(Source document)
──────────────────────────────
In short, a Model One IGA requires an American citizen in, say Hong Kong, to report to the local regulator as if it was local law; whereas a Model 2 IGA requires the citizen or entity to report directly to the IRS.
Many banks have been waiting for these agreements to be finalised before proceeding, and this is where problems have arisen as the quality of communication from Washington has drawn criticism.
“Asia is not ready for FATCA. Hong Kong, for example, only agreed a Model 2 IGA a month ago so how can its banks truly be ready with the appropriate IT systems in place?” Toine Knipping, chief executive of Amicorp, a global financial services group that advises clients on tax compliance, told FinanceAsia.
The Financial Services and the Treasury Bureau, the Hong Kong body responsible for negotiating the city’s IGA, said in May that the city and IRS would sign a Model 2 IGA later this year.
──────────────────────────────
(Dataset records)

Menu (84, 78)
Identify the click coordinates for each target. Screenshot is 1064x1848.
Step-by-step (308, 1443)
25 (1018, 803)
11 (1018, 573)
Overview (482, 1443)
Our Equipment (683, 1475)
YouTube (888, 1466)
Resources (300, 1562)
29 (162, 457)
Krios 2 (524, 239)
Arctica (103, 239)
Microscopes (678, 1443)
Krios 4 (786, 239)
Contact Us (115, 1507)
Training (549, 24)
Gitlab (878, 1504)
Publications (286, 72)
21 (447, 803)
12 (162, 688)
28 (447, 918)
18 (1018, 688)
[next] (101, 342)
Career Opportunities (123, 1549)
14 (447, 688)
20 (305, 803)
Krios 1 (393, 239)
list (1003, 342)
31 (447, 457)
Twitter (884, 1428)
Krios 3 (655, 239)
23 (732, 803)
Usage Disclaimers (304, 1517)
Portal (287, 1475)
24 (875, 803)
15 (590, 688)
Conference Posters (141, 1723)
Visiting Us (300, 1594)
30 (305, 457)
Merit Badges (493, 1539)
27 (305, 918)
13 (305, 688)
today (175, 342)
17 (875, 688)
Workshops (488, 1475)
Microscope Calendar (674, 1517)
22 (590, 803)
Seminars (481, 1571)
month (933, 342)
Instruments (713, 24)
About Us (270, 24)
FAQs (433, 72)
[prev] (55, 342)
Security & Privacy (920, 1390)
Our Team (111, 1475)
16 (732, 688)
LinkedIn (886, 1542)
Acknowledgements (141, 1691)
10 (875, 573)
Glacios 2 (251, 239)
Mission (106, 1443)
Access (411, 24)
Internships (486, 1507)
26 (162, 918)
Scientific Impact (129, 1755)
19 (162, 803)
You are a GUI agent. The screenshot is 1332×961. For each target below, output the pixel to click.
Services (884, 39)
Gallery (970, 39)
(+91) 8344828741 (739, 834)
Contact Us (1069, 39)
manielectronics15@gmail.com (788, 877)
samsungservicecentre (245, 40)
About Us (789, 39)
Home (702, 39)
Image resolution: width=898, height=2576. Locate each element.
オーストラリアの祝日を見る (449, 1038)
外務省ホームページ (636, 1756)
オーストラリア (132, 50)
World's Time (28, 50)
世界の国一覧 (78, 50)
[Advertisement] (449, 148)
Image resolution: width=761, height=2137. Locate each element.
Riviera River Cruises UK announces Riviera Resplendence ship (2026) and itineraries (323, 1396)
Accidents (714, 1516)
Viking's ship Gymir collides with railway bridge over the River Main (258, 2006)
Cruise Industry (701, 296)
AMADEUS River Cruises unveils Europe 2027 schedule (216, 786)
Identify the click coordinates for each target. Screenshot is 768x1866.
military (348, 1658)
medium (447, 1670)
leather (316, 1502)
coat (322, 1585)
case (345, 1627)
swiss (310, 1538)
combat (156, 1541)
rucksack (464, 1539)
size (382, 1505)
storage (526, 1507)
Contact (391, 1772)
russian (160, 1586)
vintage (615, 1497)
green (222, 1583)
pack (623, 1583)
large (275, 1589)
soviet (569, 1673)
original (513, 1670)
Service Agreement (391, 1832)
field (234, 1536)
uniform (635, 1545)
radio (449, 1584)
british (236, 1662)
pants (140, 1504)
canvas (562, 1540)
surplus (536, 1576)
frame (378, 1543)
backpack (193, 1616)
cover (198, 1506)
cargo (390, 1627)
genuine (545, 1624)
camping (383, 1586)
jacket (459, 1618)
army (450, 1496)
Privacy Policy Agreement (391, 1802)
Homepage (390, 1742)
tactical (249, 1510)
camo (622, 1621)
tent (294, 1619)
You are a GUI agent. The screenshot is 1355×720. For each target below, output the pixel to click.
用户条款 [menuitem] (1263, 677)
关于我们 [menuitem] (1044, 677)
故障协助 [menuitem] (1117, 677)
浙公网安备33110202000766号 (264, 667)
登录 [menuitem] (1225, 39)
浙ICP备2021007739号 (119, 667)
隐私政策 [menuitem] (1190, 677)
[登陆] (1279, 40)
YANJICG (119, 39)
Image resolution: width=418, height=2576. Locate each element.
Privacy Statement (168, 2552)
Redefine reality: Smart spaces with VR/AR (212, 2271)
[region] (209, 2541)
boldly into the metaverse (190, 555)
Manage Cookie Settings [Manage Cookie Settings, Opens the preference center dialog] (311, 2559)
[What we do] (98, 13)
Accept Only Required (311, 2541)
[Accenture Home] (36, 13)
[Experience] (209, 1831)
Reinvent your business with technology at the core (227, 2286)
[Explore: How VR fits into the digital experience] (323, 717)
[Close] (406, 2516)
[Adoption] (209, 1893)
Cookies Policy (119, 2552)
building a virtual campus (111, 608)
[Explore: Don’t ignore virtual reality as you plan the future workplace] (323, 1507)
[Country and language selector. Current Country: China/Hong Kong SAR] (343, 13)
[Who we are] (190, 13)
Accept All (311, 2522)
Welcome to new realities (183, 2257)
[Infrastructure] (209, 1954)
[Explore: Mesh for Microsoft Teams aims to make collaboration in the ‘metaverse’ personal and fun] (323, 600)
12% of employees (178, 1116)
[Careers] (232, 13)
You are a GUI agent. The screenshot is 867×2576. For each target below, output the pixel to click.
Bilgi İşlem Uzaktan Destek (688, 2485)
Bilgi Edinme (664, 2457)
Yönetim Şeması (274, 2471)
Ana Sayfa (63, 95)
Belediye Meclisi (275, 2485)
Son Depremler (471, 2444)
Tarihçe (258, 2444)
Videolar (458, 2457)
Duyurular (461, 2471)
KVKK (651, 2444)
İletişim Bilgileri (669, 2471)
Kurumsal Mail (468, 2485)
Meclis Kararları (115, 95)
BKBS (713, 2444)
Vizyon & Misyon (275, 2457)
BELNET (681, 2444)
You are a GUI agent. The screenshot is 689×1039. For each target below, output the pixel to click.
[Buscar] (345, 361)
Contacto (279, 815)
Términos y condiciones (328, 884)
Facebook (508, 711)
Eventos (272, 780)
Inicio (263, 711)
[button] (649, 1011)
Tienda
──────────────────────────────
(Exercise 1)
Reproduce the passage on FATCA agreements word for word, starting at "In short, a" and ending at "to the IRS.".
(Exercise 2)
Translate this sentence from the passage on FATCA agreements into Spanish: "Many banks have been waiting for these agreements to be finalised before proceeding, and this is where problems have arisen as the quality of communication from Washington has drawn criticism."
The listing is separate material and has no connection to the passage on FATCA agreements.

(Response area 1)
In short, a Model One IGA requires an American citizen in, say Hong Kong, to report to the local regulator as if it was local law; whereas a Model 2 IGA requires the citizen or entity to report directly to the IRS.

(Response area 2)
Muchos bancos han estado esperando a que se ultimen estos acuerdos antes de seguir adelante, y es aquí donde han surgido problemas, ya que la calidad de la comunicación procedente de Washington ha sido objeto de críticas.